ORA-1012 not logged on

These are all symptomatic of being disconnected from Oracle.

NOTE:
This note is an updated version of archived
Note 17613.1 - ORA-03113 on Unix - What Information to Collect
For older information, please refer to Note 17613.1

TROUBLESHOOTING STEPS

Please collect as much information as possible from the items listed below and submit this information to Oracle Support. Where a step produces an output file / trace file, this may be needed by Oracle Support to help determine the cause of the error. The more information you can provide in one go the better your chance of a speedy solution. Note that some sections may not be applicable.
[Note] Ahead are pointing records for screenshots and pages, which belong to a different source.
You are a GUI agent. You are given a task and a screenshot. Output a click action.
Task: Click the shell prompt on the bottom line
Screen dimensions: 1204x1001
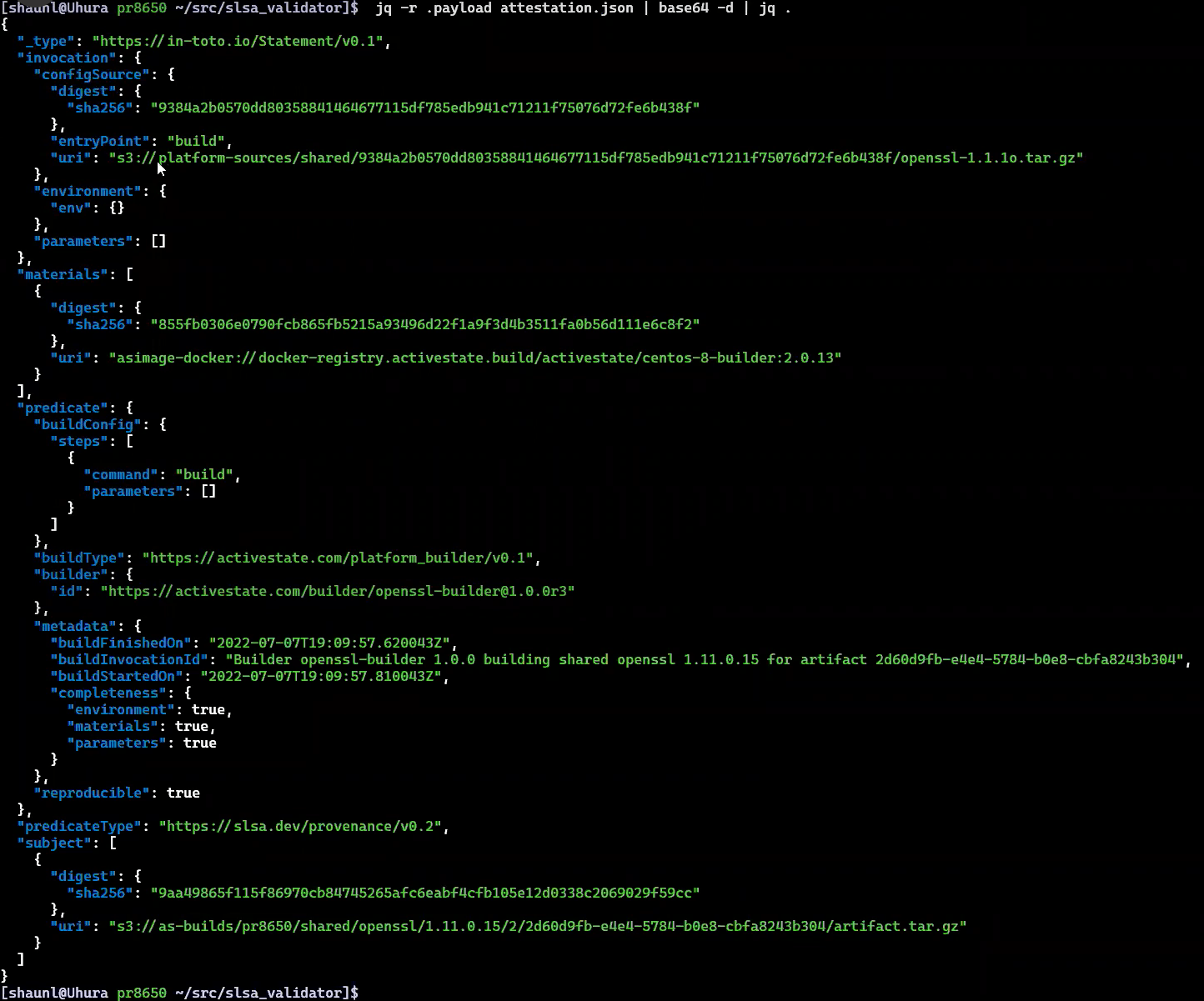tap(179, 992)
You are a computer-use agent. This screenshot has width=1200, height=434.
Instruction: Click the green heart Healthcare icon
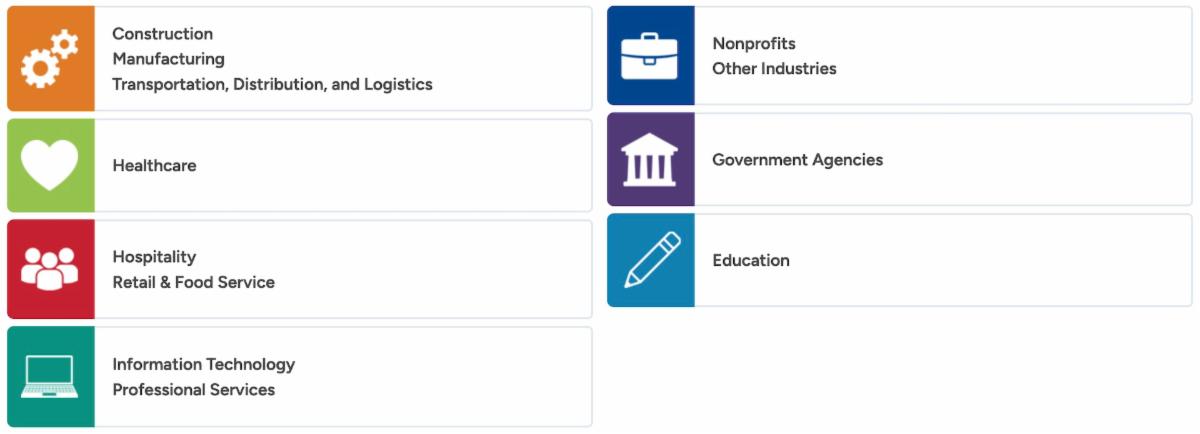pos(50,165)
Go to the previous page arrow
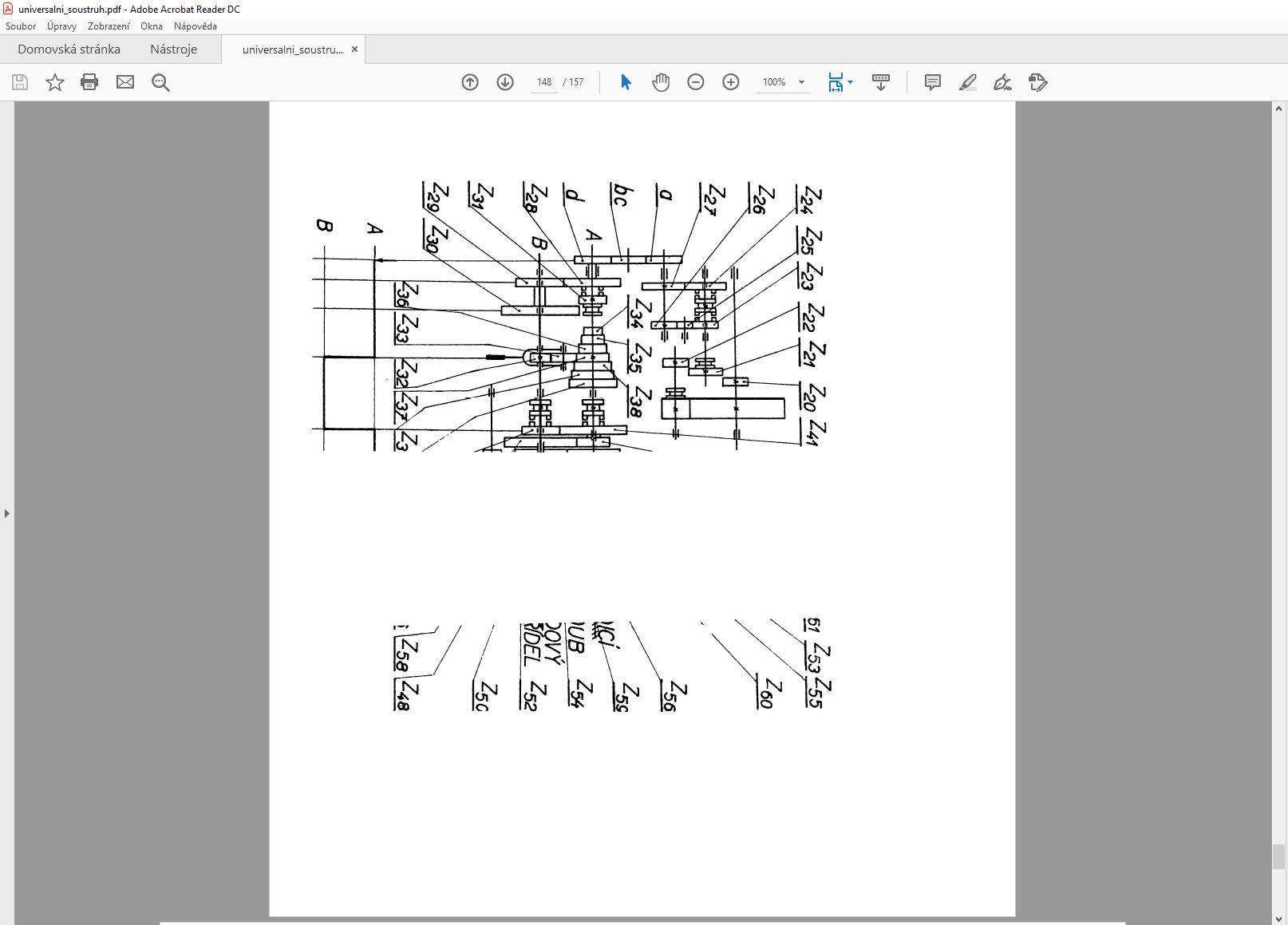The image size is (1288, 925). pos(470,82)
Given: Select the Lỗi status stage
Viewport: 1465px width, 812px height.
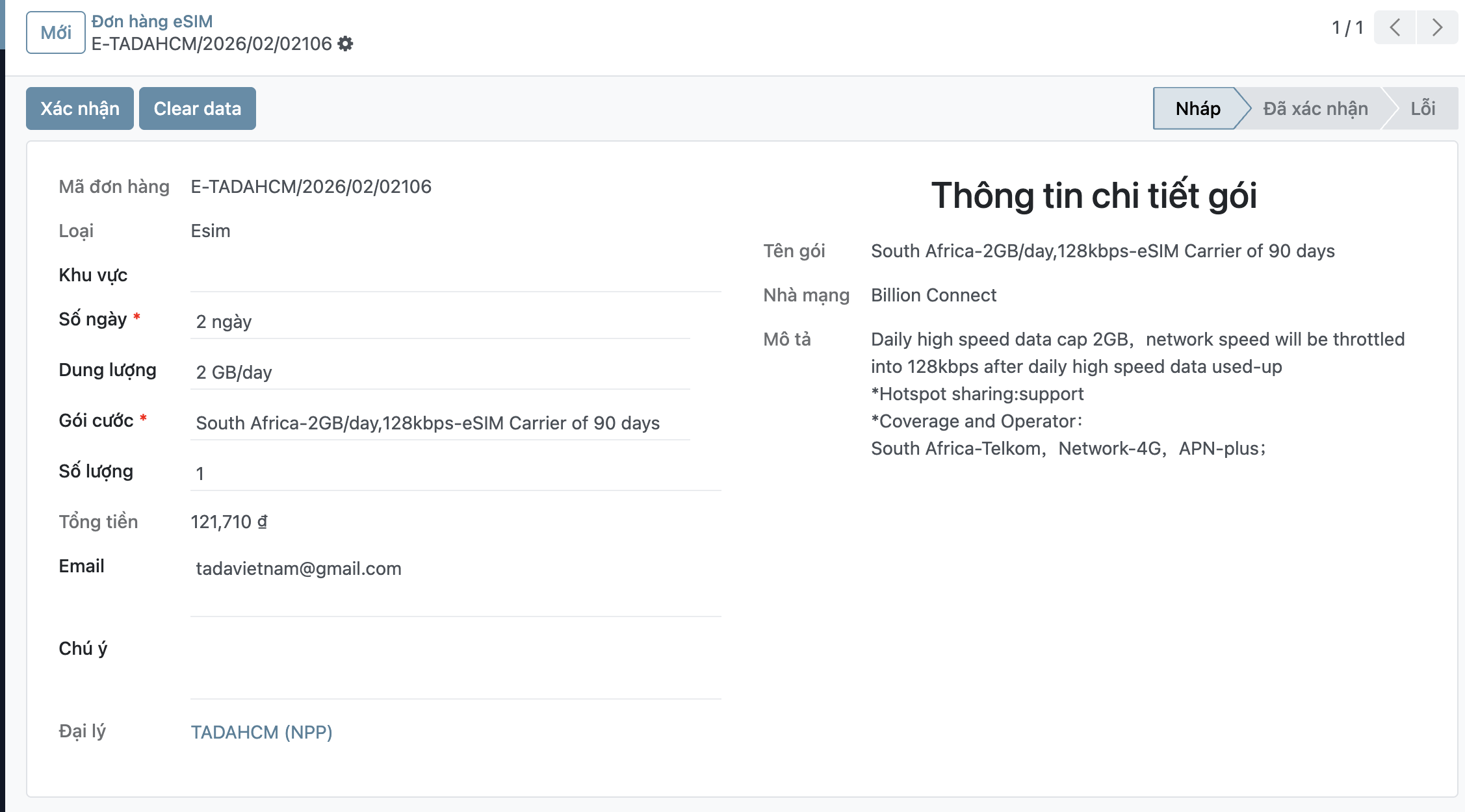Looking at the screenshot, I should (1422, 108).
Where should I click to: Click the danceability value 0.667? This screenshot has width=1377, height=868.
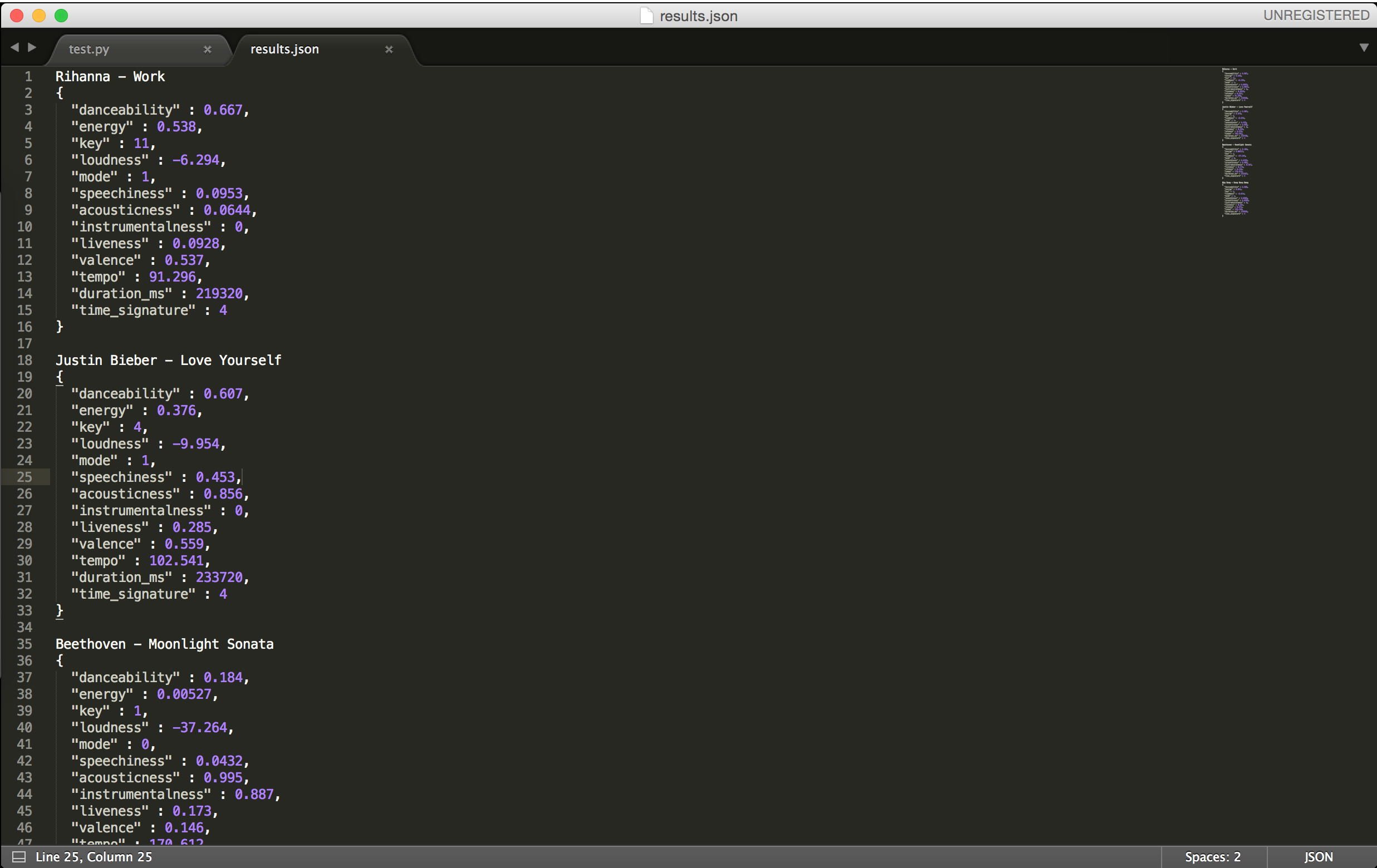pyautogui.click(x=223, y=110)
If viewing this article on a Web Browser you can follow the links, otherwise manually go to the relevant section.

What Scenario does the ORA-3113 occur in ?

  A. When attempting to startup Oracle ?                    -> Section A 
  B. When attempting to make a connection to the database ? -> Section B 
  C. Client gets the error running SQL / PLSQL ?            -> Section C 
  D. Server trace file reports ORA-3113 ?                   -> Section D

You may find it useful to scan the checklist in Section E at the end of this article. This covers some questions / issues relevant to all problem sections.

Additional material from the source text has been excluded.